Die nächste halbe Stunde wurde zum Horrortrip. Zweimal hätte Eschenbach ihn fast abgehängt und einmal war er direkt hinter ihm gewesen. Er betete, dass er ihn nicht bemerkt hatte. Am schwierigsten wurde es, als der Teppichhändler die Stadt verließ und Richtung Wald fuhr. Wollte er den Teppich dort verbuddeln? Jedenfalls musste Rahim Abstand halten und prompt war Eschenbachs Wagen nach einer Kurve verschwunden.

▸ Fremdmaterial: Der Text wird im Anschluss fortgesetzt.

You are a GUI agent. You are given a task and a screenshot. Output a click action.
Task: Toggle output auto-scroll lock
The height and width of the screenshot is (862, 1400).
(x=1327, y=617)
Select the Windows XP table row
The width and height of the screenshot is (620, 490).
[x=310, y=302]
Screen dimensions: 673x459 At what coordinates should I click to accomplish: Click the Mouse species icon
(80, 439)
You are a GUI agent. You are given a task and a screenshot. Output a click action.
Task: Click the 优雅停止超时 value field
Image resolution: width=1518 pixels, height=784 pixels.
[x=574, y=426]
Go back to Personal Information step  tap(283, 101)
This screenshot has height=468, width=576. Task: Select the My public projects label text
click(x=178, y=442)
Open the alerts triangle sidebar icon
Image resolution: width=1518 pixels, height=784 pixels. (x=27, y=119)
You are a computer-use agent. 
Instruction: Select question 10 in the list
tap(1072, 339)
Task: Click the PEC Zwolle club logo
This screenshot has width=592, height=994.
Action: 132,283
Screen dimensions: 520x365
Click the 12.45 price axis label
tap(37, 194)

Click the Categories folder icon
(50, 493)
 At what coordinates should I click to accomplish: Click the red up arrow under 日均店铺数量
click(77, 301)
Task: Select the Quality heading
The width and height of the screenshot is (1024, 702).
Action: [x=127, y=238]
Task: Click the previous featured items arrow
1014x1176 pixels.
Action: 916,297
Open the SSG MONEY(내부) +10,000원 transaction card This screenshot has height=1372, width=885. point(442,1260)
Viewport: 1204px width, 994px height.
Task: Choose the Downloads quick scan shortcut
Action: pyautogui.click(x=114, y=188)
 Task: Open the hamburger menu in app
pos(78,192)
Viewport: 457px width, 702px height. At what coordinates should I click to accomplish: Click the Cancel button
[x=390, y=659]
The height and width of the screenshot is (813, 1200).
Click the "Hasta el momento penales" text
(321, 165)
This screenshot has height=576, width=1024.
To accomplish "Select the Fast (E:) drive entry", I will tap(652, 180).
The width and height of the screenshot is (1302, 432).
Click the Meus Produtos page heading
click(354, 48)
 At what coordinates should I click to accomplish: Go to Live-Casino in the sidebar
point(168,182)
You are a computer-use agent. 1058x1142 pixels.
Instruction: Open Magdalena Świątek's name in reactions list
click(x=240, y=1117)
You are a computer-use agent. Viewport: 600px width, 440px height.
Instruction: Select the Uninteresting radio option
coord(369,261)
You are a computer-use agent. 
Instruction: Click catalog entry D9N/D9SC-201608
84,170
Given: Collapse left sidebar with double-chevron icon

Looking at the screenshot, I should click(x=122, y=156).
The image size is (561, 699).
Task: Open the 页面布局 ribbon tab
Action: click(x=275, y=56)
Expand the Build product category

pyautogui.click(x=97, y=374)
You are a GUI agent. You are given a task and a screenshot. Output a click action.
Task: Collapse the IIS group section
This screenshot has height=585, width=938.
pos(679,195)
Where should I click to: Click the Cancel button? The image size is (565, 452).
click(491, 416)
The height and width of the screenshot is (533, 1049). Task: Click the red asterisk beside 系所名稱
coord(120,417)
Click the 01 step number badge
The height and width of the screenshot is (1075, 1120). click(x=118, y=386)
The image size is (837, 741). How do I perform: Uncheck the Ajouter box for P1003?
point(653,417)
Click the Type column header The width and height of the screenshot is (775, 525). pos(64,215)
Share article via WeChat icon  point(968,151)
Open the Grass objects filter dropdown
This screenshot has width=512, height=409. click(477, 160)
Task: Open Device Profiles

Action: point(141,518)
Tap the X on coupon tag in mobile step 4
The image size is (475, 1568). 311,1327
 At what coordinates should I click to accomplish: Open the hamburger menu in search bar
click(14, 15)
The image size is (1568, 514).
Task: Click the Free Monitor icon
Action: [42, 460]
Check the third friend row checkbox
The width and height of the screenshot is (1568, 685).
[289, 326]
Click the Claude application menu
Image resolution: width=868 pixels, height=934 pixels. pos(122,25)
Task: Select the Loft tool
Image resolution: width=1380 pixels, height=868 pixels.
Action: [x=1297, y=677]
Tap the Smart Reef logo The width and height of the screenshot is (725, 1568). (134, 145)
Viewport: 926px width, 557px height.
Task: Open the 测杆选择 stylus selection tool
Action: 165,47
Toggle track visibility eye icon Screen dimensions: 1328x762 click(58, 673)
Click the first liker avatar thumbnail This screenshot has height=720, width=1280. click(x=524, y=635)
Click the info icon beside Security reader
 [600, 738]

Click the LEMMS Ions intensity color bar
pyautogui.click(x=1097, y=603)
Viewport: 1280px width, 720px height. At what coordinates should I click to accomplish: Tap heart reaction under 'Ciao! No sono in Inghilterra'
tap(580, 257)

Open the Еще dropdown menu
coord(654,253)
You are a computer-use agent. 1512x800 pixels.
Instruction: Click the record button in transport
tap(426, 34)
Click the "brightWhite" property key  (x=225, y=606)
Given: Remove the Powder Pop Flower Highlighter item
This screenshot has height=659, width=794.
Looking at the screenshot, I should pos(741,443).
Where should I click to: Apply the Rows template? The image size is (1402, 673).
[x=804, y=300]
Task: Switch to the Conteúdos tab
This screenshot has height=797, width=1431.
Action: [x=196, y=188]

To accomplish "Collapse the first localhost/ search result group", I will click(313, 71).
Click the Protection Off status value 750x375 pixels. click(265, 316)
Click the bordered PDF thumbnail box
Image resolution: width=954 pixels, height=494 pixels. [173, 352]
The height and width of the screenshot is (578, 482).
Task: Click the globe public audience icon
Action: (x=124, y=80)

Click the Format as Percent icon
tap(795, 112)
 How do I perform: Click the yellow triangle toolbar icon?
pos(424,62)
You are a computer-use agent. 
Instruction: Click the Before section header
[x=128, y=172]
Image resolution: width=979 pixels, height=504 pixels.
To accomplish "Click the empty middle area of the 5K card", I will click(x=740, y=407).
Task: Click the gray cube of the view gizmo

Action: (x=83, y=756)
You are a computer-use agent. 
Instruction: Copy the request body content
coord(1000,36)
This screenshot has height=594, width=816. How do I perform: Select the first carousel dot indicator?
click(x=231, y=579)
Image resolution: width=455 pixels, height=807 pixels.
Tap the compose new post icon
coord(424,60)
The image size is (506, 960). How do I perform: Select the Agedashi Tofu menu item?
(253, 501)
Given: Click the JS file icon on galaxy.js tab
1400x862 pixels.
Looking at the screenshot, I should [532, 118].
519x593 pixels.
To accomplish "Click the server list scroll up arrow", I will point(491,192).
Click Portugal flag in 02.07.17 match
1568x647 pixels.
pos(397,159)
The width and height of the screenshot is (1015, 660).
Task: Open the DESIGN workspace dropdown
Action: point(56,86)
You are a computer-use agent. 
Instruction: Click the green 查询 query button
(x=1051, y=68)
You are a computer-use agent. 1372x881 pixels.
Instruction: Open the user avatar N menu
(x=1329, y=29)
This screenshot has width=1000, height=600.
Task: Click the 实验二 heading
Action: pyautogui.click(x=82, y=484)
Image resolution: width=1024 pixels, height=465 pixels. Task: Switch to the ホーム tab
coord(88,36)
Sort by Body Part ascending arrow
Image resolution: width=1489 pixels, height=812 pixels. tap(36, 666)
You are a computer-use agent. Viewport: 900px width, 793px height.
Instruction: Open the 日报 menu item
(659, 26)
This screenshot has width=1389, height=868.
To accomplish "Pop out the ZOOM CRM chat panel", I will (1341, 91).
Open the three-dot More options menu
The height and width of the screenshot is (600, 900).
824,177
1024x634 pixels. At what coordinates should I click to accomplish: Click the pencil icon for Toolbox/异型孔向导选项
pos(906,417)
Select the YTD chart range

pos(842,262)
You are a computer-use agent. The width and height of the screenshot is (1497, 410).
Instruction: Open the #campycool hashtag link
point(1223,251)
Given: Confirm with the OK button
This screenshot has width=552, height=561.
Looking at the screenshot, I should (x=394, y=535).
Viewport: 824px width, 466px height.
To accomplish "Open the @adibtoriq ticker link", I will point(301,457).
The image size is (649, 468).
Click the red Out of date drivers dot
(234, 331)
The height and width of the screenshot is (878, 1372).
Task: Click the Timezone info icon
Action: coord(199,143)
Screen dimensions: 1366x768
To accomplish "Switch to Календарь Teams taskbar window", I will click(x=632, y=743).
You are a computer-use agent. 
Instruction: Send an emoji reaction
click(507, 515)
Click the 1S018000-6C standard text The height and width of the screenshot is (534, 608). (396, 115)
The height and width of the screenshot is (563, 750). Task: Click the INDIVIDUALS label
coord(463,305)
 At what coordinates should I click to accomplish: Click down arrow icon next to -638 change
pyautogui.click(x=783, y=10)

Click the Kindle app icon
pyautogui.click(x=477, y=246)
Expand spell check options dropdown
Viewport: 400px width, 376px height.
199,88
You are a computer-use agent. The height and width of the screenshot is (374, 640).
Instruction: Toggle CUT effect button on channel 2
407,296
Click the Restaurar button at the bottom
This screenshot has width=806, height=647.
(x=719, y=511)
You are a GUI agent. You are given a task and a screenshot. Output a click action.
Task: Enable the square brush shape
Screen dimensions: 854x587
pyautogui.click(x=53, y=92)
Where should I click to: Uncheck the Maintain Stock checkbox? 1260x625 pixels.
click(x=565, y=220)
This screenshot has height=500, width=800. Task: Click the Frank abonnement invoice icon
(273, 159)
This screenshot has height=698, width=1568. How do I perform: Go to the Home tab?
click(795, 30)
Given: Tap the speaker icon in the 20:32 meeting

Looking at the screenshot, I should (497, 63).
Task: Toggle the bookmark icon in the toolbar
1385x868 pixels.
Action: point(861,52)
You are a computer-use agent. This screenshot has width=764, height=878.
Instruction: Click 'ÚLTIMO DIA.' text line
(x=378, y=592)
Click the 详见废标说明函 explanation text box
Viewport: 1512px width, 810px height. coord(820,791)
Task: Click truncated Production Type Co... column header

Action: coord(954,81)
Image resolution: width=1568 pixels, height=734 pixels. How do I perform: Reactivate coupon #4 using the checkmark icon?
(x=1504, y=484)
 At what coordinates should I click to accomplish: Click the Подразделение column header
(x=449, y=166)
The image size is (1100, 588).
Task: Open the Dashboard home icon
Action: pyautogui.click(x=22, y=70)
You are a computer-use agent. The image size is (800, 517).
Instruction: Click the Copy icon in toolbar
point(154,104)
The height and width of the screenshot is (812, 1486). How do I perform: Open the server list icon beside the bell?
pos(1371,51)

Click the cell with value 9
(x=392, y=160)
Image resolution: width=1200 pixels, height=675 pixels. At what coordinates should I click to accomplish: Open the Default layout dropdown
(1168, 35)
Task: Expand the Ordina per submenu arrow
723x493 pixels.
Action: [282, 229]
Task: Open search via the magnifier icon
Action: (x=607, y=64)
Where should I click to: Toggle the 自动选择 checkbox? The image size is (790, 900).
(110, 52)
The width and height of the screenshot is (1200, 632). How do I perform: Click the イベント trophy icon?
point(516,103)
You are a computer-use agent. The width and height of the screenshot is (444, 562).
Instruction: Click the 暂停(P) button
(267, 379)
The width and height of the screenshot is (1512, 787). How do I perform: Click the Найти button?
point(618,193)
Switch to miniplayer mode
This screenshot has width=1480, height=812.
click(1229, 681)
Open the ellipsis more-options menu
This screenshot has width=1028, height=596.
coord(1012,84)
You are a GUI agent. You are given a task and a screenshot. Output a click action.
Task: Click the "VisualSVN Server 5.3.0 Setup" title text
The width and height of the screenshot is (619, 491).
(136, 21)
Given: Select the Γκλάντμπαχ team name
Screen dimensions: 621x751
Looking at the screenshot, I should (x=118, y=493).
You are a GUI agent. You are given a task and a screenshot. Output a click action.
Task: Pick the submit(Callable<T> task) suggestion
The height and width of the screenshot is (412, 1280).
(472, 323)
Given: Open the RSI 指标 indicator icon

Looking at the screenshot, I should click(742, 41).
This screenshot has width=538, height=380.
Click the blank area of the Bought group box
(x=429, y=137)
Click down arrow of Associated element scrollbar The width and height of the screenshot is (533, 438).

Doch endlich einmal hatte er Glück. Es gab nur eine Abzweigung, die in Frage kam, ein asphaltierter Waldweg. Danach verpasste er nochmals eine Abfahrt, die Eschenbach nahm. Wieder fand er irgendwie die richtige. Schließlich tauchte am Ende des Weges eine Lichtung auf und darauf die schwarze Limousine.
Rahim atmete durch. Schwitzend parkte er in einer Bucht und schlich zu Fuß weiter.
Eschenbach war über den Kofferraum gebeugt, wie Rahim durchs Fernglas erkennen konnte. Der Wagen stand vor einer Jagdhütte, die er erst aufgesperrt haben musste, ehe er den Wagen leer räumte. Er wuchtete heraus, was Rahim beim Verlassen der Galerie in seinen Armen nur erahnt hatte. Es war keine Metallkiste, sondern eine grüne Gitterbox und in ihr schienen nur Bücher und Unterlagen zu liegen.
Rahim verstaute das Fernglas in der Jacke, die inzwischen schweißgetränkt war. London rückte näher.
Damit aber auch der Einbruch.
Als er zum Wagen zurückschlich, fror er. Dabei war es ein warmer Herbsttag.